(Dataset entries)
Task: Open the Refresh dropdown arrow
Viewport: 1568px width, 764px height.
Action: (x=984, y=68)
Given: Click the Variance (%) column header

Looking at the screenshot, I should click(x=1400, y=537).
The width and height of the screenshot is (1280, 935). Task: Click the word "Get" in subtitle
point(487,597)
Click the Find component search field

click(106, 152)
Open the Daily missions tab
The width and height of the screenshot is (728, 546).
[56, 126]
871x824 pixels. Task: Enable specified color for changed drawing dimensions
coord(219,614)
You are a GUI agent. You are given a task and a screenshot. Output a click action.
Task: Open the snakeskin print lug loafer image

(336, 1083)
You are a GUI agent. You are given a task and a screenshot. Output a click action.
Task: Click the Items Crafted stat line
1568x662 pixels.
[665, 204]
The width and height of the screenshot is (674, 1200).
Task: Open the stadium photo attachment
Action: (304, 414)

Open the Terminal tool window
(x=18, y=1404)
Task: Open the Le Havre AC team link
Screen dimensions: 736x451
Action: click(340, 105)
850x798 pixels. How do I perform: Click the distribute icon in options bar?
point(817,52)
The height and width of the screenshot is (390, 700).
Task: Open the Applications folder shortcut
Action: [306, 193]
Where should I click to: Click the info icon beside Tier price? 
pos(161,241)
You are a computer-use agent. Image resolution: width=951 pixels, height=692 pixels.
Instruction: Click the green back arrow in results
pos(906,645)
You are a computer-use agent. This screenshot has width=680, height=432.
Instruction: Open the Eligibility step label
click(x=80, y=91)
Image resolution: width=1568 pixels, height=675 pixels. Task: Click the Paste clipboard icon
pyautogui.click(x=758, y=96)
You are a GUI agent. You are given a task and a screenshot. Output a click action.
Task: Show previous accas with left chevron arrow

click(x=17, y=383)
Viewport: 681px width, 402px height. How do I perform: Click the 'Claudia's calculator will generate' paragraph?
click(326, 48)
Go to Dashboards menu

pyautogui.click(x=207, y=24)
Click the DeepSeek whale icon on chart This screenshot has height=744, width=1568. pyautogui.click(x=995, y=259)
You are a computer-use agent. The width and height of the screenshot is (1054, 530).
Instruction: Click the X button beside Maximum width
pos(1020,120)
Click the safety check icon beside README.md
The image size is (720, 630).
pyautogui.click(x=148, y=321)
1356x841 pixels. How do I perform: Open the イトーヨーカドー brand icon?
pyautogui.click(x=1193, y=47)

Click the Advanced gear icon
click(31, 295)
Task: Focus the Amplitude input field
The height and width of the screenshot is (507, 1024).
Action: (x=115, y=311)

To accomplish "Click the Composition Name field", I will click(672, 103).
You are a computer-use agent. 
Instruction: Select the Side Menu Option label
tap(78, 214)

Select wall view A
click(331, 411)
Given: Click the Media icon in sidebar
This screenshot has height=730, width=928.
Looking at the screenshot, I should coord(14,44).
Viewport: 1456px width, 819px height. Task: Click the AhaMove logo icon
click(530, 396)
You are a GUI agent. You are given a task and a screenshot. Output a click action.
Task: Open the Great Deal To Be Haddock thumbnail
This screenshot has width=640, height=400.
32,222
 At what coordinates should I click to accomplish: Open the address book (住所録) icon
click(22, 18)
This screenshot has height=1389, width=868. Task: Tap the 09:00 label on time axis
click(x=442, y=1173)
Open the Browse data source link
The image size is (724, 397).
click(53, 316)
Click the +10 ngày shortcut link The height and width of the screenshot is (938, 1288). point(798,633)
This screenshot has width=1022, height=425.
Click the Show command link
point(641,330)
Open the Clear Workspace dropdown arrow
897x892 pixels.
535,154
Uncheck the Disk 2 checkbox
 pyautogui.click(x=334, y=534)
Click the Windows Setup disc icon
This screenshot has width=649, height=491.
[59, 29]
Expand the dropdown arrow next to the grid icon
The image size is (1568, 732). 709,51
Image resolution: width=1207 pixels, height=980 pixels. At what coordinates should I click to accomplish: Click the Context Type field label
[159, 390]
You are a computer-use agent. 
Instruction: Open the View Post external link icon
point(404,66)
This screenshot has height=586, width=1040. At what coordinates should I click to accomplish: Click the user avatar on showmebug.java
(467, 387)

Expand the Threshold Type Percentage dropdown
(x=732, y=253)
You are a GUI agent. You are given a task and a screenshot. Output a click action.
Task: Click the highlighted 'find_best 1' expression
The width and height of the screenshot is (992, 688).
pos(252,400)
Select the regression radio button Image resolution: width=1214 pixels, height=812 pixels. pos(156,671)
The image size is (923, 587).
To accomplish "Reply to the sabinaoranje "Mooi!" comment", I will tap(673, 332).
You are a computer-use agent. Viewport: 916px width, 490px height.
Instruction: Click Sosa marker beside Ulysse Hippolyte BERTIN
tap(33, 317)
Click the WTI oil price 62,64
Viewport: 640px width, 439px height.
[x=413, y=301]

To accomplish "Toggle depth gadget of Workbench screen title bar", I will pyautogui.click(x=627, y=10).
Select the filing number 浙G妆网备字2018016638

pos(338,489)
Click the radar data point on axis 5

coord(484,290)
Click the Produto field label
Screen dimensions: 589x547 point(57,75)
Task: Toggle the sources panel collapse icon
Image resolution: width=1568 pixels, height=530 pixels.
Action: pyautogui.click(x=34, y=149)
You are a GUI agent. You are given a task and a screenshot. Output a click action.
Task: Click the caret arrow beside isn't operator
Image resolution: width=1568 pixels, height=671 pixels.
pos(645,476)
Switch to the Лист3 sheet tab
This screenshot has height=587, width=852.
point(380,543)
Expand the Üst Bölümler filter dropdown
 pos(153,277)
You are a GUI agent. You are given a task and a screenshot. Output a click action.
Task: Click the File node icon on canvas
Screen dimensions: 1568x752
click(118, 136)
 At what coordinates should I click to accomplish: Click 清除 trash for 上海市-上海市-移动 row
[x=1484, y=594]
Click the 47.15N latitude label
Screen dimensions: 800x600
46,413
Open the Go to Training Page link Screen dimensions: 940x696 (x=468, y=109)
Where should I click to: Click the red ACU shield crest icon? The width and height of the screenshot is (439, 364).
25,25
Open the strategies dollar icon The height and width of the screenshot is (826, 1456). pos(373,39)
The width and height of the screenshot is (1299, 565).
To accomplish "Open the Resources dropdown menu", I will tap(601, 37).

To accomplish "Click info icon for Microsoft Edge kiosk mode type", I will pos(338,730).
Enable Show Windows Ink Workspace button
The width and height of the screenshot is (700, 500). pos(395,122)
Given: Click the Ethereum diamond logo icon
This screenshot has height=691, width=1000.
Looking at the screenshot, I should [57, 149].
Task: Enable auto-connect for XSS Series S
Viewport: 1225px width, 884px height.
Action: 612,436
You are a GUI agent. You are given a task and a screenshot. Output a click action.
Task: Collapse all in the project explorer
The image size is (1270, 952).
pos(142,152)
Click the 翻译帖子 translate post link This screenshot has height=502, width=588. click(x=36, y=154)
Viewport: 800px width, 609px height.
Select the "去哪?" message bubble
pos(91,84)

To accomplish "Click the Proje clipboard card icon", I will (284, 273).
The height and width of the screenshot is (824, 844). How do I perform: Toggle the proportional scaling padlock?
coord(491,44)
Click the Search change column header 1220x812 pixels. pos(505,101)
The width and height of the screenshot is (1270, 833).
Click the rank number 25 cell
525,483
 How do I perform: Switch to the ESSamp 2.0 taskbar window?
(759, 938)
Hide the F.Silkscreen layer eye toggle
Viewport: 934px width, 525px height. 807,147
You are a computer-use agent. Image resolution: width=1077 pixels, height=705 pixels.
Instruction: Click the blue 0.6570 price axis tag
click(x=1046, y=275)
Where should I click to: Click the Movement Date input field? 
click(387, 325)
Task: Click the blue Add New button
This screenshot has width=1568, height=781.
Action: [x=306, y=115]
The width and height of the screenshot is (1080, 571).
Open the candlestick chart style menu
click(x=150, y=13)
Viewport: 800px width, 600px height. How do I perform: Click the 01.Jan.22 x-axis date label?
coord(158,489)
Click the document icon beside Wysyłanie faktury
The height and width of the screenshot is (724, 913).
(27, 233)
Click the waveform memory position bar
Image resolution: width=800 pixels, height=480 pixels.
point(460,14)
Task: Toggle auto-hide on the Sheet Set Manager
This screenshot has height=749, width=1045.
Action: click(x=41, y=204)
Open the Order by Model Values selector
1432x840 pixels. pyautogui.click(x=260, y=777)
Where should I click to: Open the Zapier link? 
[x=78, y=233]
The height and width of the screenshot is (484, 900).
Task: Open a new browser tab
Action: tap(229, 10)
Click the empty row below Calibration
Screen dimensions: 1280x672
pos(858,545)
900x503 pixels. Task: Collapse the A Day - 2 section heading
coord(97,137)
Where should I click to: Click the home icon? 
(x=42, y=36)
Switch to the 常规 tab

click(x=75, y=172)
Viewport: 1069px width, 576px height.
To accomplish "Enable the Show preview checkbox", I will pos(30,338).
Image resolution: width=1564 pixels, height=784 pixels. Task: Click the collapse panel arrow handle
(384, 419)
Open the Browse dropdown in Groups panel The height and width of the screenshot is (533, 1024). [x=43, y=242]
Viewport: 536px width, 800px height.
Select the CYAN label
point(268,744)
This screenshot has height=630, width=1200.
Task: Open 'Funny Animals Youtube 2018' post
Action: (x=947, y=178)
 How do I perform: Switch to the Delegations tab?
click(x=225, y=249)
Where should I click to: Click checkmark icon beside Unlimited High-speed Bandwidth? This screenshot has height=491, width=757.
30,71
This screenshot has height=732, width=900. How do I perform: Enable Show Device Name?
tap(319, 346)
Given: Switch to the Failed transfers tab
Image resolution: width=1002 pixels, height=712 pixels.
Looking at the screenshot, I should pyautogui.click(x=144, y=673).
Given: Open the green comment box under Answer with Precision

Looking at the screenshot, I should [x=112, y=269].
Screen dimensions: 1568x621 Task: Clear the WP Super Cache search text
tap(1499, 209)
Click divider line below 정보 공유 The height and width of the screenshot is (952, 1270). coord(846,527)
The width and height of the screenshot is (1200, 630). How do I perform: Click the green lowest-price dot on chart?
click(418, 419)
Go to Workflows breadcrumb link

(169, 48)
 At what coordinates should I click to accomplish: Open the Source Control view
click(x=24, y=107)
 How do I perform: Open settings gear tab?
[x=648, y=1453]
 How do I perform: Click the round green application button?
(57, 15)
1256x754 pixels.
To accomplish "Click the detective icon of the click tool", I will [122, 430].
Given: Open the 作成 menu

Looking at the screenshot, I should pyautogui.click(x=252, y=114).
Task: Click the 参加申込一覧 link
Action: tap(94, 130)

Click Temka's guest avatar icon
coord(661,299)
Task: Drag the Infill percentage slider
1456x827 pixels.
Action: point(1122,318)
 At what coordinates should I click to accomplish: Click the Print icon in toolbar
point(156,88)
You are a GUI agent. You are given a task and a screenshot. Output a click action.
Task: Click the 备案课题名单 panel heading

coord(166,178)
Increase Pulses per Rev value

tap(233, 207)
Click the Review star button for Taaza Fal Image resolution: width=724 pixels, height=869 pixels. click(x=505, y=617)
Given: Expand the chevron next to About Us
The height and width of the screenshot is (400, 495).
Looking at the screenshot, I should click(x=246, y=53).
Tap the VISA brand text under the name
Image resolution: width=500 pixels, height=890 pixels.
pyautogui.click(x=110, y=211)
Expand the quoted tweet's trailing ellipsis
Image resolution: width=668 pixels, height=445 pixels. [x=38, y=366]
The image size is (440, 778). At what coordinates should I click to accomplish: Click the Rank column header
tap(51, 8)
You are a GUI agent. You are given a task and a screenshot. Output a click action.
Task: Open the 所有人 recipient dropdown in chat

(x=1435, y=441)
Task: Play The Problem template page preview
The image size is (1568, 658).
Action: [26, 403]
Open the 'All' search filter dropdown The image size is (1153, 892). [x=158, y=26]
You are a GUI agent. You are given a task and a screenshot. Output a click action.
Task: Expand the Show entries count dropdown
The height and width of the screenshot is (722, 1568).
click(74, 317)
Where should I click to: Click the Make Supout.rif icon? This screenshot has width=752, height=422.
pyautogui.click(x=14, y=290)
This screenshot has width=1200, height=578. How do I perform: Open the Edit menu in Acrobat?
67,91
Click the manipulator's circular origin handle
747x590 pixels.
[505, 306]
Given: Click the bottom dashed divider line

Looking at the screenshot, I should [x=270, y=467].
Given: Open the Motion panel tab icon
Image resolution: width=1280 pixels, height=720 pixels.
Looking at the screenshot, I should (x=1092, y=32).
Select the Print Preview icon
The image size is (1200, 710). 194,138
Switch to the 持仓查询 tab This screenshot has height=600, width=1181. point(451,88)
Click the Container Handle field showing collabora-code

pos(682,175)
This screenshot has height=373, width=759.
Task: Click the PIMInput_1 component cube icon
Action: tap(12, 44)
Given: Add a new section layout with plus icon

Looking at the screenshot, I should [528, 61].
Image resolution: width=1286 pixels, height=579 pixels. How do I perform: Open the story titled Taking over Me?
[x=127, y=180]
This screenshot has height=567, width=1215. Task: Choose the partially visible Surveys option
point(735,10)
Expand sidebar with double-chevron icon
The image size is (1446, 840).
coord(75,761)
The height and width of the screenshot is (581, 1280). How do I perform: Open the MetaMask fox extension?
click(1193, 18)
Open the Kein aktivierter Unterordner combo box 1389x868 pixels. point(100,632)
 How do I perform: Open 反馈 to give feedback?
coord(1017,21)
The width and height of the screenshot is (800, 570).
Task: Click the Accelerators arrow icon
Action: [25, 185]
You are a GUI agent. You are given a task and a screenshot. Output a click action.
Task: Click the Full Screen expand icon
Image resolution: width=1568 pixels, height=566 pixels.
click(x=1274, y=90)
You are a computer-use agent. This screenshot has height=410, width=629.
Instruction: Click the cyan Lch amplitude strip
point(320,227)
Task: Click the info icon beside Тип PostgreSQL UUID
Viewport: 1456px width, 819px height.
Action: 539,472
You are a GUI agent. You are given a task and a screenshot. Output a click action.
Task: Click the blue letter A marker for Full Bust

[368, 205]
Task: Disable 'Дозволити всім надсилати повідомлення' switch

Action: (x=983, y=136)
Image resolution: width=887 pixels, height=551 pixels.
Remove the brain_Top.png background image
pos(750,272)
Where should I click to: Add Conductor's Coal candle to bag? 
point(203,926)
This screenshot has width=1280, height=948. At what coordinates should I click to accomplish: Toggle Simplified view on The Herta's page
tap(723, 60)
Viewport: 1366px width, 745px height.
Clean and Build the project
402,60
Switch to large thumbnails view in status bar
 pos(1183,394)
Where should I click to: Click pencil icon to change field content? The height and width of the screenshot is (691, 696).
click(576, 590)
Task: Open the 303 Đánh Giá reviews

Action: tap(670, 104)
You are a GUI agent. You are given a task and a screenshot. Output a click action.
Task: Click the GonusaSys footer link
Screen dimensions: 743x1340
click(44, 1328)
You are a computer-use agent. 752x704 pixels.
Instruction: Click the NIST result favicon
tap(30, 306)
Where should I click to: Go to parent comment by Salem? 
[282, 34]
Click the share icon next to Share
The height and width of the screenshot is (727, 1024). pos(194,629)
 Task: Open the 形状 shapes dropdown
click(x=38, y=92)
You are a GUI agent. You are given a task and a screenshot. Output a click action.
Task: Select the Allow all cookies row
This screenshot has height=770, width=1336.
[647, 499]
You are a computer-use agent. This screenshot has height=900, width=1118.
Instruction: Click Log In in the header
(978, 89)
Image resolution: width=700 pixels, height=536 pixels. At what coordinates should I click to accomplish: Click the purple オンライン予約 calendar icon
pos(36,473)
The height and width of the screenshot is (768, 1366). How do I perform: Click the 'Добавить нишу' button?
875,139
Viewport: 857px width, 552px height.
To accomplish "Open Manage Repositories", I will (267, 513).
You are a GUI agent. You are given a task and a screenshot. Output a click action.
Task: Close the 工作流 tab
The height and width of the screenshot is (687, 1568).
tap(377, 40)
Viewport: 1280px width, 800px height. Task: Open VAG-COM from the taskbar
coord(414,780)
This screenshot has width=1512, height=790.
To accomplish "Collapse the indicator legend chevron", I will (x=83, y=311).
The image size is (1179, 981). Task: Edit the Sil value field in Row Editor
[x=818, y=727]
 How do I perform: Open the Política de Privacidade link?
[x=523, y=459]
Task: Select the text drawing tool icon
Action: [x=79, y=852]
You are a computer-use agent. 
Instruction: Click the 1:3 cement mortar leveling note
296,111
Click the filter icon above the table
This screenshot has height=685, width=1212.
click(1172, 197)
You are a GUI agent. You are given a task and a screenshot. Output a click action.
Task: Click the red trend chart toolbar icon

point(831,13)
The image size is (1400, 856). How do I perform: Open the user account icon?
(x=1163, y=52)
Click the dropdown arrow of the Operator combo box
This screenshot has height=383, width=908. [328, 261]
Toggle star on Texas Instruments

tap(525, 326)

• [Problem to solve] Go through the lines above and count those with the string "computer". Reply with the count and nothing more.

• [Exercise answer] 11